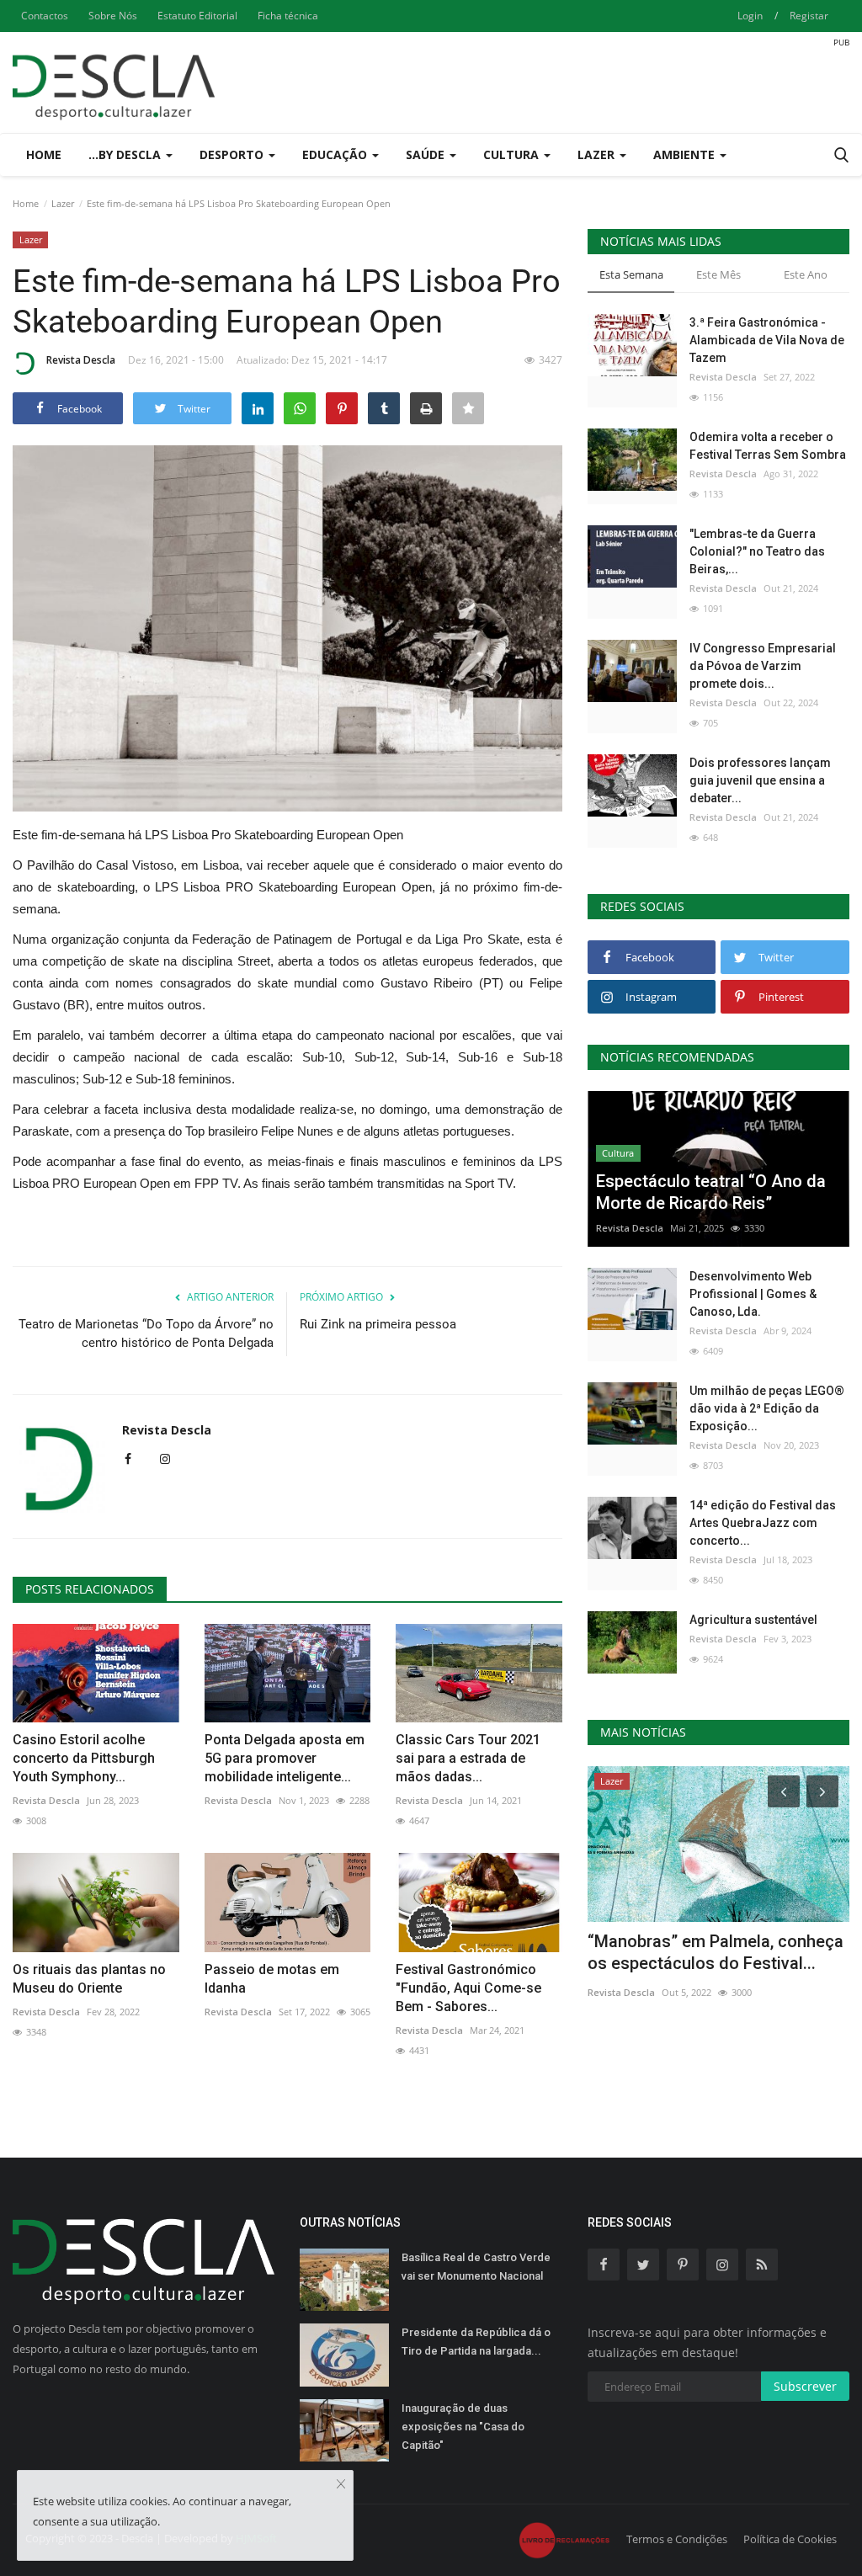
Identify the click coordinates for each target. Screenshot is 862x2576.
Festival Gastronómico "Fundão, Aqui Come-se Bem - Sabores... (468, 1987)
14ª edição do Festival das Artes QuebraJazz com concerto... (762, 1522)
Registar (809, 15)
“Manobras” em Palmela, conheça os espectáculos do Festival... (715, 1952)
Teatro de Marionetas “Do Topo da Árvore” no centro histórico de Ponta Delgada (146, 1333)
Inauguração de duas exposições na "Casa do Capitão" (463, 2426)
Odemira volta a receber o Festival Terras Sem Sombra (767, 445)
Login (750, 15)
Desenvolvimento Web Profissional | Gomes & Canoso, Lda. (753, 1293)
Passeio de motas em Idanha (272, 1978)
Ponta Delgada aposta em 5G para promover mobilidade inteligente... (284, 1758)
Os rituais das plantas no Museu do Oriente (89, 1978)
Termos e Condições (676, 2539)
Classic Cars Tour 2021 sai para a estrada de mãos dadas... (468, 1758)
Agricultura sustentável (753, 1619)
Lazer (62, 203)
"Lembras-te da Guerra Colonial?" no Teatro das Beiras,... (757, 551)
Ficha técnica (288, 15)
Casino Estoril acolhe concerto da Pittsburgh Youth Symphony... (84, 1758)
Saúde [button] (427, 154)
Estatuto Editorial (197, 15)
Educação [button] (336, 154)
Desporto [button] (233, 154)
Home (43, 154)
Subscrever (805, 2386)
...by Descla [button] (126, 154)
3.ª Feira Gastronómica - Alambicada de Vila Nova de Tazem (766, 340)
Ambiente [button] (685, 154)
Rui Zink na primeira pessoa (378, 1324)
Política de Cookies (790, 2539)
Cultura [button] (512, 154)
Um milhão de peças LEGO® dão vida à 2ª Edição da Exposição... (766, 1408)
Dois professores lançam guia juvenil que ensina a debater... (760, 780)
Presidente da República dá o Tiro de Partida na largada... (476, 2341)
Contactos (44, 15)
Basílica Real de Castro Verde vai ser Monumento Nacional (476, 2266)
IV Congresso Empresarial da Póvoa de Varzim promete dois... (762, 665)
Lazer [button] (597, 154)
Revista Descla (80, 360)
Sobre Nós (112, 15)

····················

> **Task to complete**
Search the listing above for the string "concerto" and copy each line that has it.

> **Solution to the exercise**
14ª edição do Festival das Artes QuebraJazz com concerto... (762, 1522)
Casino Estoril acolhe concerto da Pittsburgh Youth Symphony... (84, 1758)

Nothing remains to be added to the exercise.